PruHealth Finds The Nation Believes People Should Take More Responsibility For Their Own Health

PruHealth has revealed new research that shows a third of Britons want people to pay for ‘self-inflicted’ health issues, two thirds believe the nation is unhealthier now than ten years ago and half expect the range and quality of NHS care to decline over the next few years.

Two thirds (66%)* of Britons believe the nation is unhealthier now than it was ten years ago, and taking more personal responsibility (69%) could be the best foot forward.

The latest findings from PruHealth, the insurer that rewards people for engaging in healthy behaviour, found respondents to be in line with Cameron’s ‘Big Society’. More than two thirds (69%) of the nation believe people should take more responsibility for their own health, while just 19 per cent feel it should lie on the shoulders of the NHS. Nearly a third of Britons (30%) even go as far as believing those with ‘self-inflicted’ health concerns caused by smoking, alcohol abuse or being overweight should pick up the bill themselves.

While half of respondents (50%) feel the NHS currently offers a good level of care, many believe the range (67%) and quality (49%) of services are likely to decrease in the next few years.

Dr Katherine Tryon at PruHealth said: “People have realised that the nation’s health is worse than even a decade ago and now the issue is whose responsibility is it to change this – which is particularly crucial at a time when there is increased pressure on healthcare finances. The key for both the public and private sector will be to remove the barriers to healthy living – for example, increasing access to healthy activities and providing stronger motivation through both financial and non financial incentives.”

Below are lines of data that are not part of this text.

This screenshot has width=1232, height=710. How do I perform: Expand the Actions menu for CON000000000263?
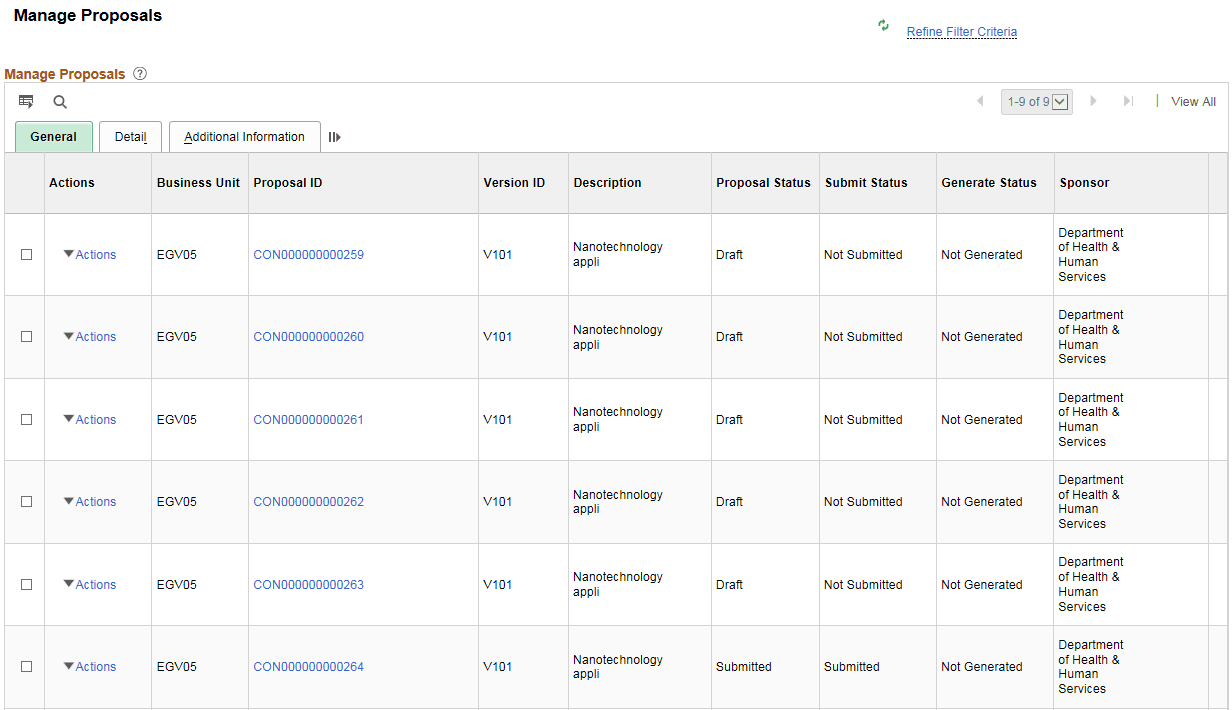88,584
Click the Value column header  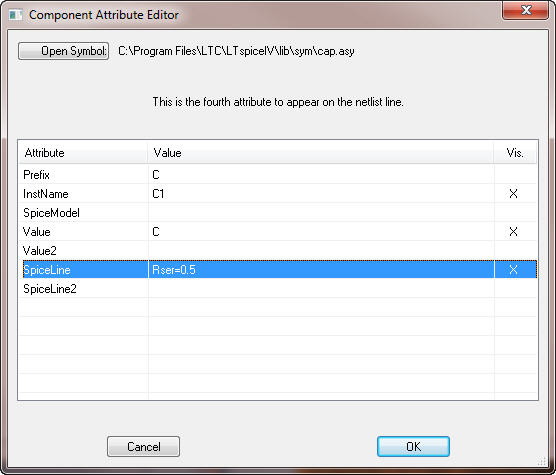pyautogui.click(x=321, y=153)
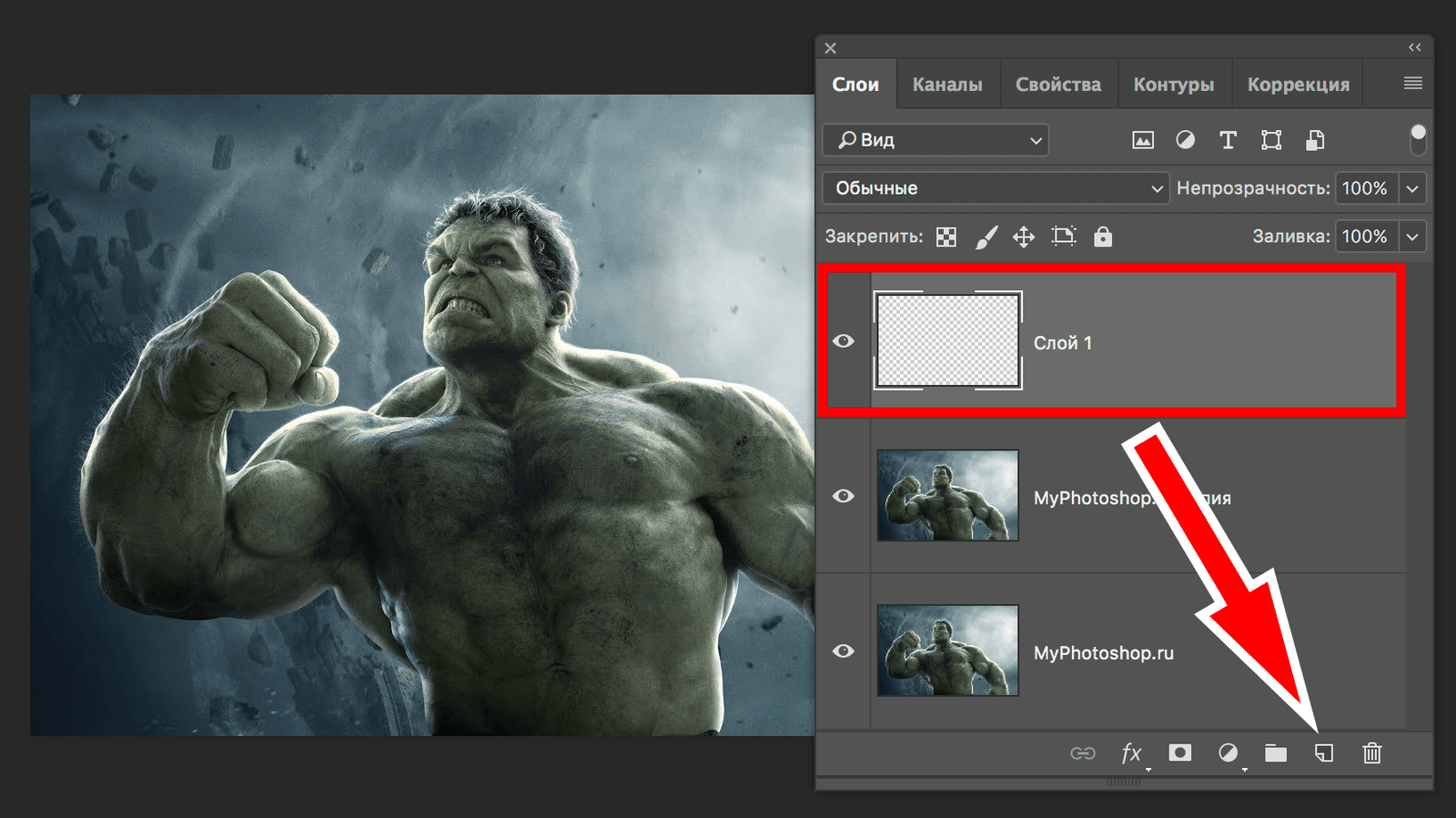This screenshot has height=818, width=1456.
Task: Lock image pixels with brush icon
Action: [986, 237]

What Brits consider as the nation’s problems are not necessarily ones they would class as their own. For example, over half of respondents (52%) state obesity and being overweight as the greatest risk to the UK. According to 2008 data from the latest Health and Social Care Information Centre report** a quarter of adults (25% men, 24% women) are obese, and 42% and 32% of men and women are overweight, yet in this nationally representative survey less than one in ten (9%) of respondents consider it a personal healthcare concern.